[Collected data]
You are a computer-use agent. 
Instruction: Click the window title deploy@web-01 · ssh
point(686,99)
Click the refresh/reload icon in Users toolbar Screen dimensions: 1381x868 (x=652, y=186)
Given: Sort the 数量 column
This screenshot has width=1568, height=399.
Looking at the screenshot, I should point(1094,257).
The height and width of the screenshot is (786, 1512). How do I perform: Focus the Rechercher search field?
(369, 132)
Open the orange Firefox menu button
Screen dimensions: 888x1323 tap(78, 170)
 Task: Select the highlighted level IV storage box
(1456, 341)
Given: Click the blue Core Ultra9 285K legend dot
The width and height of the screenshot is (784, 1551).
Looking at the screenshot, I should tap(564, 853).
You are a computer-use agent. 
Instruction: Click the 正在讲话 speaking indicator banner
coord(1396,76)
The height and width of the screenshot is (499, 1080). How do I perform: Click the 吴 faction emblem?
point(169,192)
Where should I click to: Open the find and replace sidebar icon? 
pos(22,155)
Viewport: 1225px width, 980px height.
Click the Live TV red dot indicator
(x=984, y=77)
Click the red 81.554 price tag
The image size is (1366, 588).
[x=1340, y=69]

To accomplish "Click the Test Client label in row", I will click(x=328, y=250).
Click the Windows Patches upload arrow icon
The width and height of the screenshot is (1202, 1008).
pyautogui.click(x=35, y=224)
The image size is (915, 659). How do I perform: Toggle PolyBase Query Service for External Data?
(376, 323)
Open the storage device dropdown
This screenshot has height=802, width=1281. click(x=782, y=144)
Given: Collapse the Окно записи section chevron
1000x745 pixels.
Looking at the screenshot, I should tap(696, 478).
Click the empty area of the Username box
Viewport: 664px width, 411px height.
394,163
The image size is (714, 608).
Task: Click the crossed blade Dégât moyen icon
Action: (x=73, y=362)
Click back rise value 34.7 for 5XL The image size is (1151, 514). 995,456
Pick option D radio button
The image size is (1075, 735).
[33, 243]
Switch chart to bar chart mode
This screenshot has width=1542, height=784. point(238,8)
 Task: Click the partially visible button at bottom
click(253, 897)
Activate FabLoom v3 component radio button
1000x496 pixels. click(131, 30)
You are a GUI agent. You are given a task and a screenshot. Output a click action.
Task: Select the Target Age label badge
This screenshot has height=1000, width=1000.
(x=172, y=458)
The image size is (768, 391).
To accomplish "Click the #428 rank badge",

__Exercise__: Copy down every line of the entries containing the word "badge".

__Exercise output__:
Task: Select the Target Age label badge
To accomplish "Click the #428 rank badge",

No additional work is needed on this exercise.